Le Haut-Commissariat des Nations unies aux droits de l’homme a appelé lundi Israël à prendre « toutes les mesures nécessaires » pour éviter des actes de « génocide » dans la bande de Gaza, dénonçant également des signes de « nettoyage ethnique » à Gaza et en Cisjordanie.
Dans un rapport couvrant la période allant du 7 octobre 2023 à mai 2025, l’ONU estime que les opérations israéliennes menées dans la bande de Gaza constituent des « violations flagrantes » du droit international et s’apparentent, dans de nombreux cas, à des « crimes de guerre et autres atrocités ».
Le Haut-Commissaire des Nations unies aux droits de l’homme, Volker Türk, a exhorté Israël à appliquer une ordonnance rendue en 2024 par la Cour internationale de justice lui demandant de prévenir tout acte de génocide à Gaza.
Selon le rapport, Israël doit veiller « avec effet immédiat » à ce que son armée ne commette pas d’actes relevant du génocide et prendre des mesures pour « prévenir et punir l’incitation au génocide ».
Le document marque une nouvelle étape dans les prises de position des instances onusiennes sur la guerre à Gaza.
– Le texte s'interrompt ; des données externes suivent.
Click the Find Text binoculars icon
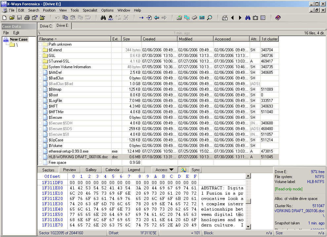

En septembre dernier, une commission de l’ONU avait accusé des dirigeants israéliens d’avoir « incité à commettre un génocide », tandis que la rapporteuse spéciale des Nations unies pour les territoires palestiniens, Francesca Albanese avait évoqué dès mars 2024, plusieurs « actes de génocide » dans la zone assiégée.
Israël impose un blocus à la bande de Gaza depuis 2007, laissant les 2,4 millions d'habitants du territoire au bord de la famine.
L'armée israélienne a lancé une brutale offensive de deux ans contre Gaza en octobre 2023, tuant plus de 72 000 personnes, en blessant plus de 172 000 autres et provoquant des destructions massives à travers le territoire assiégé.